▶ DATA EXTRACT:

↓

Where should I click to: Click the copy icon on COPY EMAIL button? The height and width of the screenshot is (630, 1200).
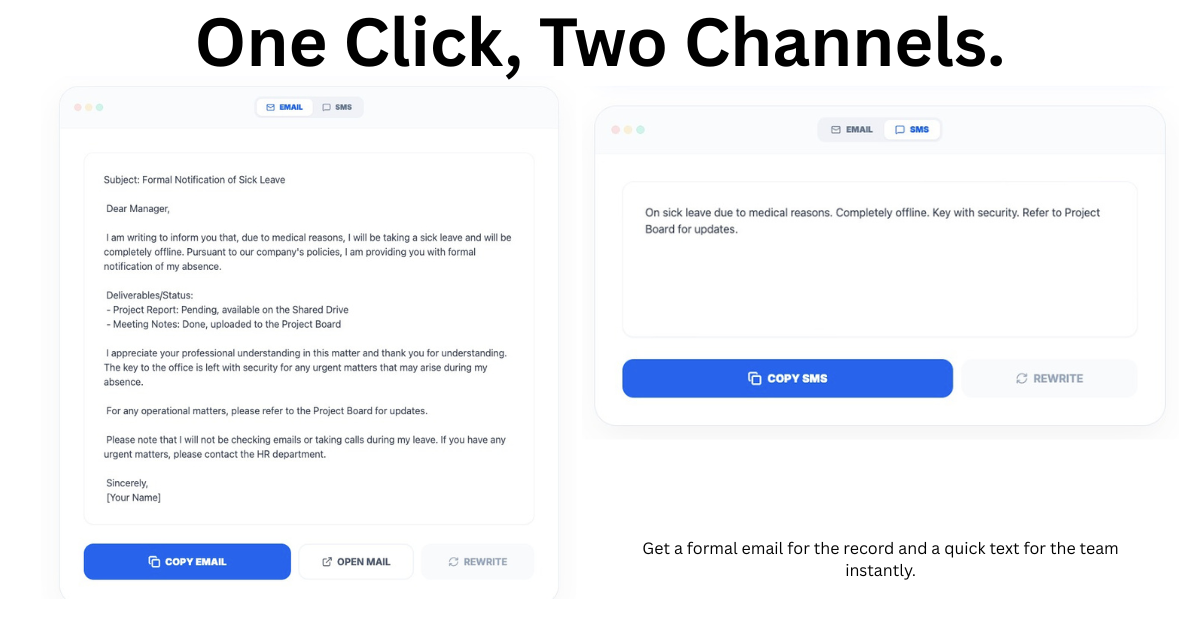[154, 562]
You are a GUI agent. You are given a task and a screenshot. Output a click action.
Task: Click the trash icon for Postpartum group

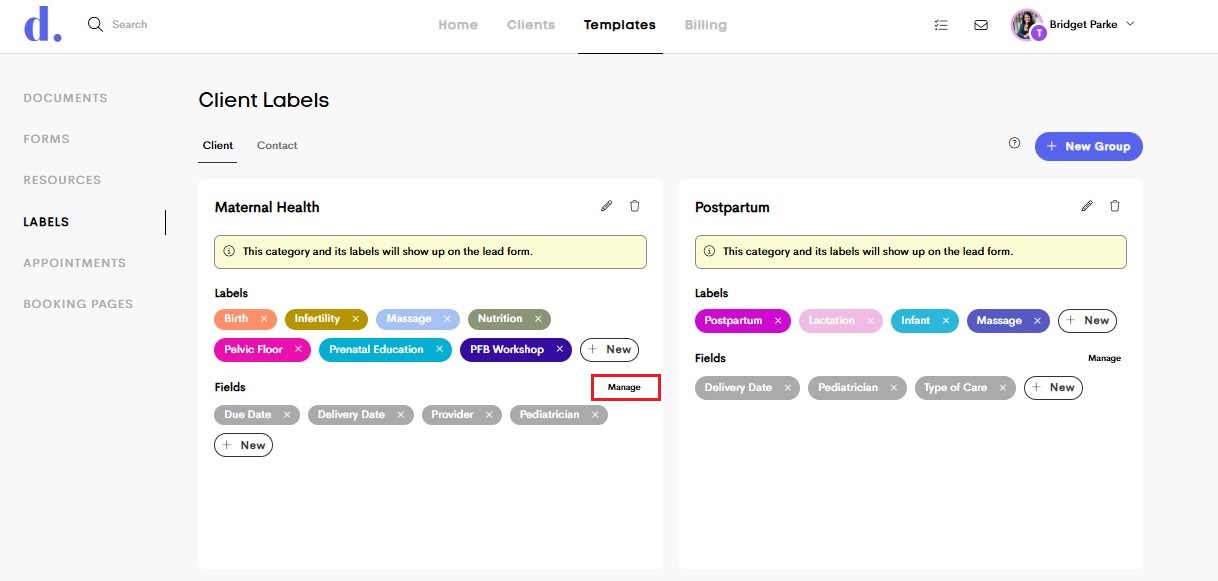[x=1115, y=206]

↑

▶ WHAT IS BEING ASKED: Rewrite the entries above with every "icon" changed to "symbol" and everything else left as is. Omit the pictures from your version.

▶ SOLUTION FOR THIS EXERCISE:
Where should I click to: Click the copy symbol on COPY EMAIL button? The height and width of the screenshot is (630, 1200).
[154, 562]
You are a GUI agent. You are given a task and a screenshot. Output a click action.
Task: Click the trash symbol for Postpartum group

[x=1115, y=206]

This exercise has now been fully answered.